**Records supplied**
• • •

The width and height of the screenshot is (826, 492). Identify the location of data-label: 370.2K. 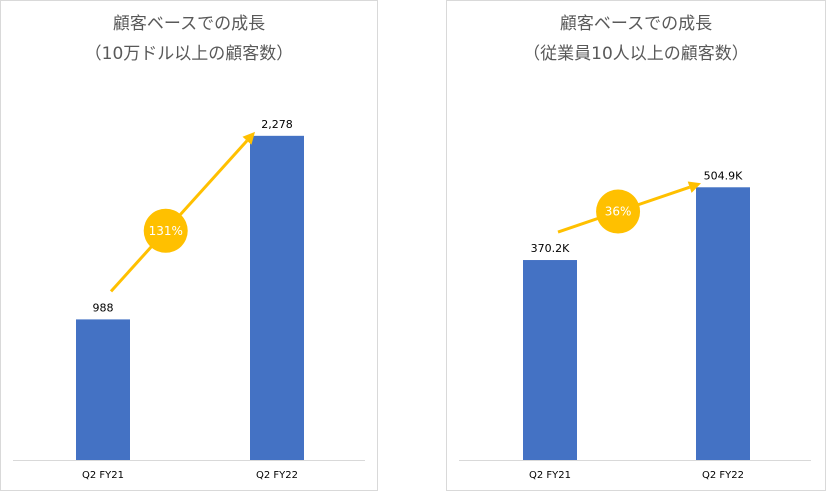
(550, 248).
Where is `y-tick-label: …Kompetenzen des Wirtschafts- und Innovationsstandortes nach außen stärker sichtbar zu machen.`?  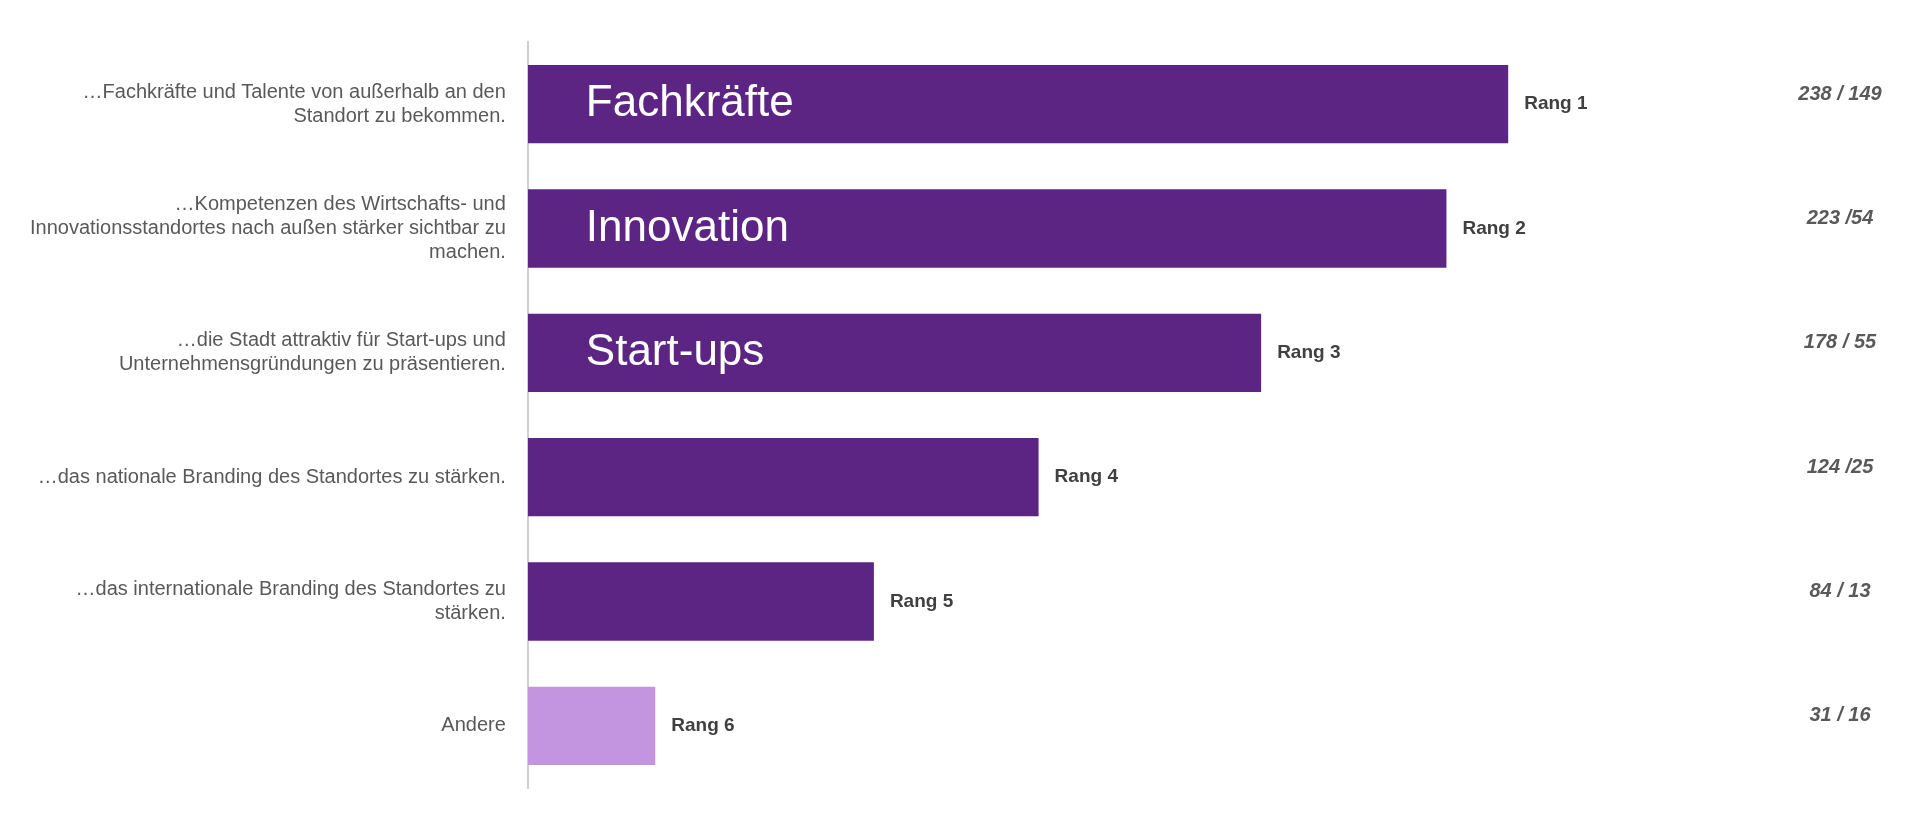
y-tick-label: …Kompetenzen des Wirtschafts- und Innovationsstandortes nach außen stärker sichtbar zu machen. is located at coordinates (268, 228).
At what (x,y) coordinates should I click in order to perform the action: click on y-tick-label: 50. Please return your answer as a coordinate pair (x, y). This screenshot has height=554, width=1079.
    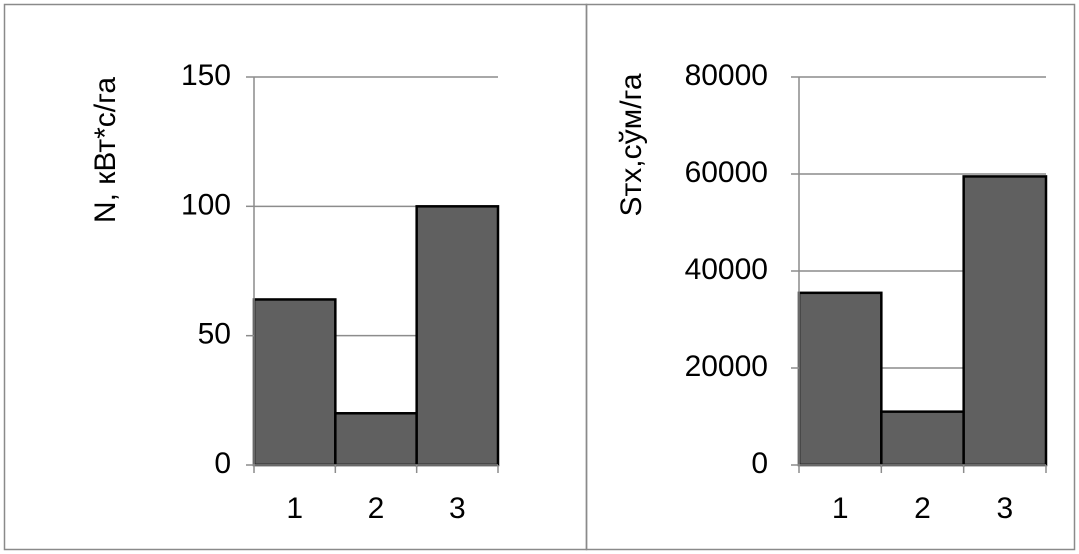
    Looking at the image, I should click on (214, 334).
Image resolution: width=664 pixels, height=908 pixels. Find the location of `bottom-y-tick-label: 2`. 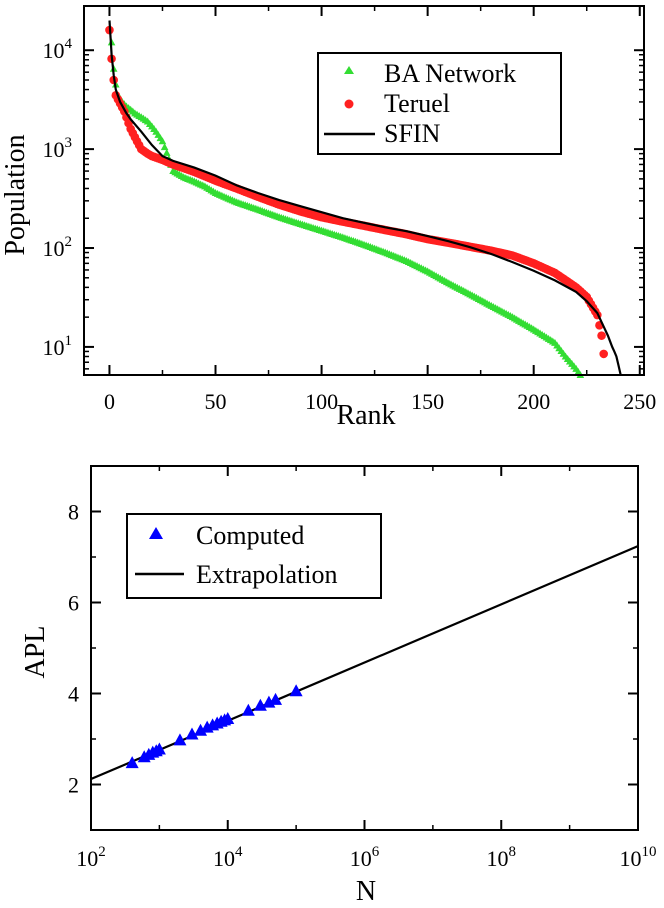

• • •

**Instruction**
Quote all the data above word for word, leaving out the pictures.

**Task response**
The width and height of the screenshot is (826, 492). Identify the location of data-label: 370.2K. 
(550, 248).
Where is `y-tick-label: …Kompetenzen des Wirtschafts- und Innovationsstandortes nach außen stärker sichtbar zu machen.`?  
y-tick-label: …Kompetenzen des Wirtschafts- und Innovationsstandortes nach außen stärker sichtbar zu machen. is located at coordinates (268, 228).
At what (x,y) coordinates should I click in order to perform the action: click on y-tick-label: 50. Please return your answer as a coordinate pair (x, y). This screenshot has height=554, width=1079.
    Looking at the image, I should click on (214, 334).
Image resolution: width=664 pixels, height=908 pixels. Find the location of `bottom-y-tick-label: 2`. 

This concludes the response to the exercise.